National Cement Company Limited (NCCL), also National Cement Company Kenya Limited, is a cement manufacturer in Kenya. It is a subsidiary of the Devki Group of Companies, an industrial and manufacturing conglomerate, with headquarters in Kenya and operating subsidiaries in Kenya, Uganda and the Democratic Republic of the Congo.

==Location==
The main factories of NCCL are located off of the Nairobi-Mombasa Road, in the town of Athi River, Machakos County. This is approximately 39 km, by road, south-east of Nairobi, the capital city of Kenya. The coordinates of the main factory are 1°29'31.0"S, 37°03'26.0"E (Latitude:-1.491944; Longitude:37.057222).

==Overview==
National Cement Company Limited was established in 2008 and began cement production in 2010.
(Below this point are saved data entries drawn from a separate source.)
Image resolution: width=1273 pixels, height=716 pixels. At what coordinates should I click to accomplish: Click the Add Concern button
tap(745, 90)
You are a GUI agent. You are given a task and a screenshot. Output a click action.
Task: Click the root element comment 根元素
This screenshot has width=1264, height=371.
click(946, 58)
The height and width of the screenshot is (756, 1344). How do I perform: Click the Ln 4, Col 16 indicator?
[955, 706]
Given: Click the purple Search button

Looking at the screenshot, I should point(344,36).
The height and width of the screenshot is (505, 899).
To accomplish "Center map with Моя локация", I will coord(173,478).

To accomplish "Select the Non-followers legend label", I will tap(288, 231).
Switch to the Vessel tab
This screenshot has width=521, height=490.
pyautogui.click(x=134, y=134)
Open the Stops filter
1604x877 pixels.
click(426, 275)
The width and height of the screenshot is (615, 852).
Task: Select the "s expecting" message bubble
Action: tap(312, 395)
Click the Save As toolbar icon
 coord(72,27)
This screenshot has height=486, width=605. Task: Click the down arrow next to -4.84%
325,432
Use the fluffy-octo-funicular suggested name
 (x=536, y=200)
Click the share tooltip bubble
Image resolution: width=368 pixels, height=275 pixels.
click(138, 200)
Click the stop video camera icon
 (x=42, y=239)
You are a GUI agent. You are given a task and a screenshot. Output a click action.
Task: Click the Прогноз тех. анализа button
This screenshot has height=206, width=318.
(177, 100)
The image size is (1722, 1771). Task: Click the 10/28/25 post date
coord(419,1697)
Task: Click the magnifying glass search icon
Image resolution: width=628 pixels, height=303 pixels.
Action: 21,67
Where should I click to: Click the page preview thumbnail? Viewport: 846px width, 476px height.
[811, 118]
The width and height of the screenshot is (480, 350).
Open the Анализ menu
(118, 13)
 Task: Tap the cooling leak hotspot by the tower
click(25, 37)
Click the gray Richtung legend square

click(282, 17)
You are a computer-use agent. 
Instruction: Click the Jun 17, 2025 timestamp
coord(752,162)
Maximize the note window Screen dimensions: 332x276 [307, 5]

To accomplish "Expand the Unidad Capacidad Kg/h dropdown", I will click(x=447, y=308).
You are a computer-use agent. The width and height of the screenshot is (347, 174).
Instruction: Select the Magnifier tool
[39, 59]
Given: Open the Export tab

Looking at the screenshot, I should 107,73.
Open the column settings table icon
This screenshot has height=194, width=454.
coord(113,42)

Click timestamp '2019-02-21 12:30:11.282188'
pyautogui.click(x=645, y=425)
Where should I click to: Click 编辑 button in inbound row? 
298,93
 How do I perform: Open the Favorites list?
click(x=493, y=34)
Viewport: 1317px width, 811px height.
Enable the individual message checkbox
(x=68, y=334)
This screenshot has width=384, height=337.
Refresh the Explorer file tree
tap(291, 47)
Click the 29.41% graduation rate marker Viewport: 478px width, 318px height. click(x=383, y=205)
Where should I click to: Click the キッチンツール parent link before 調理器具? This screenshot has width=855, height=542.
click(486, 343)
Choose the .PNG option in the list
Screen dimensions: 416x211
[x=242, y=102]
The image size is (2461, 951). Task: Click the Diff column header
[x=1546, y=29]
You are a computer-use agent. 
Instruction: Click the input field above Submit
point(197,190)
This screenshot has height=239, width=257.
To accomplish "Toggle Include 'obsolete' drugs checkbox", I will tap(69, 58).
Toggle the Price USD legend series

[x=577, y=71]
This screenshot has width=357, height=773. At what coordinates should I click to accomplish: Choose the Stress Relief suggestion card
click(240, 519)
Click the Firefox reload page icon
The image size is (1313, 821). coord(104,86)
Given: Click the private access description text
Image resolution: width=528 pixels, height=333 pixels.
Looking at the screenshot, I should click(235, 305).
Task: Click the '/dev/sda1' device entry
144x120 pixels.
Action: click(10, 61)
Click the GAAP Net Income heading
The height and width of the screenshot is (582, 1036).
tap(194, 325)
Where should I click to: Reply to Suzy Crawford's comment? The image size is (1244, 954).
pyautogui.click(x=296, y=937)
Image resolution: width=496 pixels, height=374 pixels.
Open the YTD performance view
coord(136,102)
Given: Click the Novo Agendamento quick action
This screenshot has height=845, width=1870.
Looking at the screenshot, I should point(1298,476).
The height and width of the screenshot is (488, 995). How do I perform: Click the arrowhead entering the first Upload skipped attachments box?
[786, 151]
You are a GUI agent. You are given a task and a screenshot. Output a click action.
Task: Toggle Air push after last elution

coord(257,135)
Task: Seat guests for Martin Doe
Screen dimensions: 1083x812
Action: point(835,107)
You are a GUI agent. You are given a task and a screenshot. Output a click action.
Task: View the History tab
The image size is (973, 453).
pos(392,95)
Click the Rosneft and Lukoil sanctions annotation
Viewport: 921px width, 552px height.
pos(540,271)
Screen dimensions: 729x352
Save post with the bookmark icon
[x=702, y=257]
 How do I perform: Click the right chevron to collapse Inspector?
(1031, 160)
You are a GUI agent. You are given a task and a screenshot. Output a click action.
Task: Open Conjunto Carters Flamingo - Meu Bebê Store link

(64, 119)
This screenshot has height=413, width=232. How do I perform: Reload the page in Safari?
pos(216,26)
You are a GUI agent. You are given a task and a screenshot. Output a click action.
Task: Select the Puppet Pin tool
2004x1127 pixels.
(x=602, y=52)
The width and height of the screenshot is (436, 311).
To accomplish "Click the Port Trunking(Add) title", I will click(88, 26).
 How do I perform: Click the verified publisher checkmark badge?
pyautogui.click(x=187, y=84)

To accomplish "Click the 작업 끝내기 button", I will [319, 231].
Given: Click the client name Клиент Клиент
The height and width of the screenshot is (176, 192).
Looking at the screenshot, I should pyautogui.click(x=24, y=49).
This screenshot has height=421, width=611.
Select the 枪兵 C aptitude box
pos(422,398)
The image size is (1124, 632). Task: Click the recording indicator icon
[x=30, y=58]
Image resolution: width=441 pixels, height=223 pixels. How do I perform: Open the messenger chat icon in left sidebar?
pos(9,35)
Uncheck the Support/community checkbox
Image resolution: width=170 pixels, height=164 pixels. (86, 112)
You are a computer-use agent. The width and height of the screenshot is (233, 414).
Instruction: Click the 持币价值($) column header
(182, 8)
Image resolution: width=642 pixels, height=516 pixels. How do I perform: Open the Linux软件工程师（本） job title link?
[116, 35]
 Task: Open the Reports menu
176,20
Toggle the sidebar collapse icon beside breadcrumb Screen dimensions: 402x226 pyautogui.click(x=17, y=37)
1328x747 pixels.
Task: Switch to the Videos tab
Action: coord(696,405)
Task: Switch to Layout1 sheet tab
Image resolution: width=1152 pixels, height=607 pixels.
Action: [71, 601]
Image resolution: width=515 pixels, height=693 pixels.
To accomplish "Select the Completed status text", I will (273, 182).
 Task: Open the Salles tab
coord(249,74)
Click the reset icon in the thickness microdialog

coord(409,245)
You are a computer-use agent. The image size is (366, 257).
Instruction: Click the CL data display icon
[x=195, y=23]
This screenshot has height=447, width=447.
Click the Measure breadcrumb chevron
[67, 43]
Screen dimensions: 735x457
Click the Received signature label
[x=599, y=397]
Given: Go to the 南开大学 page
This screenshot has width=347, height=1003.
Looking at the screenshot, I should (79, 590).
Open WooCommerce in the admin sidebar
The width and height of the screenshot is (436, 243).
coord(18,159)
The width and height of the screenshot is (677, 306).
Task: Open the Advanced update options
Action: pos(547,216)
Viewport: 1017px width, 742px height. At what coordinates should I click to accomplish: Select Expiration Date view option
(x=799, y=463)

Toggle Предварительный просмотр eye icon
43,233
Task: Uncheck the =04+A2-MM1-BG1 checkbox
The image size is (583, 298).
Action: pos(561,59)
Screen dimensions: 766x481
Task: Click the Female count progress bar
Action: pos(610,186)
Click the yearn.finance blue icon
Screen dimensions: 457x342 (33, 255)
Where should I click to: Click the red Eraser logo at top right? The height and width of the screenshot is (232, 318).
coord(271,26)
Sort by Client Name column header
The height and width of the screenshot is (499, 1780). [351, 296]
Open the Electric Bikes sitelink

As of April 2018, NCCL was the largest indigenous cement manufacturer in Kenya, with several plants in the country. It owns 100 percent of Simba Cement Uganda Limited, a cement factory in the Ugandan town of Tororo, with installed manufacturing capacity of one million metric tonnes annually.

==Ownership==
The company ownership as of 2018 is as illustrated in the table below:

National Cement Stock Ownership
| Rank | Name of Owner | Percentage Ownership |
|---|---|---|
| 1 | Devki Group owned by Narendra Raval and Family | 85.0 |
| 2 | International Finance Corporation (IFC) | 7.5 |
| 3 | IFC Subsidiary Company | 7.5 |
|  | Total | 100.0 |

==Recent developments==
In May 2019, NCCL signed a binding all-cash offer of US$50 million to acquire the Kenyan assets and all subsidiaries of ARM Cement Plc. (In Receivership), as a going concern. The offer requires regulatory approval in Kenya.

The ARM acquisition will be funded with US$25 million in internally generated cash and loans from the International Finance Corporation and Kenya Commercial Bank Group. With the new acquisition NCCL will have production capacity of 1,400,000 metric tonnes annually, accounting for 13 percent of total national production.